As Minor drove toward the first of two, sloped, shortly-spaced, ninety degree turns on the road between Krampton and Jordan, his mind shifted back to something that Vive had said in their earlier meeting. “You’re not necessarily wrong in your one way of thinking,” Minor remembered Vive saying, “but I believe there is another way for you to look at this issue. I would agree with you that regardless of the situation everyone must take personal control and responsibility for his or her actions in solving their particular problems. But accepting that as a given, there is something that I have come to learn that I don’t think you are taking into consideration. I consider it my own little secret.” Minor remembered nodding his head when Vive asked him if he wanted to know what his little secret was. “It’s nothing Earth-shattering,” Minor remembered Vive’s response. “In fact, there’s really not much to it at all. It’s just that over time I’ve learned by following the advice of the prophets that I can solve whatever my problems are a lot better than I can without following their advice. And for that reason alone, I think it’s okay if you throw your burden on Jesus. By doing so, it makes you think of him; and thinking of him makes you think more like him. And if you do that, then I think you will find yourself in a better place—with Love as your focus. After all, don’t forget,” Minor remembered Vive’s last invigorated statement, “Jesus was Love! And Extreme Love and the Highest Knowledge are One!”
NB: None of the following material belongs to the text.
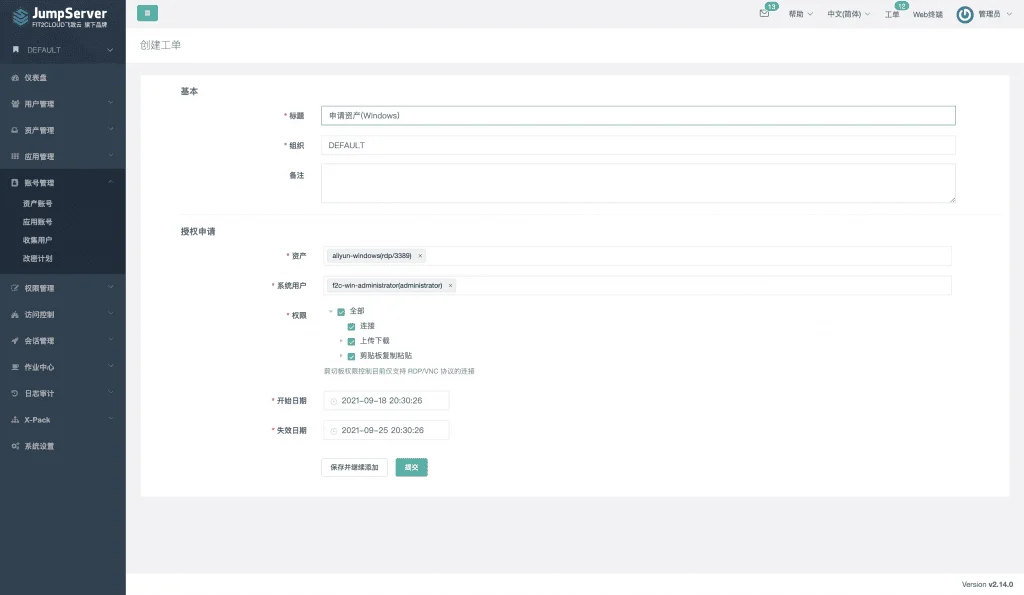Click 保存并继续添加 button
The image size is (1024, 595).
354,467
As the young crooner on the radio finished her final familiar “Jesus take the Wheel” chorus, Minor navigated his way through the first ninety-degree turn and prepared himself for the more tricky one that was upcoming about a tenth a mile away. The road was slick. And as Minor’s Lincoln entered the second turn from the west, an old Chevy entered the same turn from the south.

Suddenly, one of the cars hit a patch of ice and began sliding across the median. The driver of that particular car quickly grabbed the steering wheel, began pumping the breaks, and doing everything she could to regain control of the potential machine of death. Much to her great relief, the tires of the Chevy found a small patch of dry pavement, enabling Ellie to pull miraculously back into the right hand lane just as the lights of an oncoming car flashed by safely on the left.

Twenty minutes later, Minor was making a pot of coffee in his kitchen as he prepared for friends to stop over for a visit.

Twenty minutes after that a kind doctor came out into the waiting area of the hospital in Krampton and informed Ellie that her daughter was going to be fine.

Twenty years after that Kimberly was found to be a very special girl.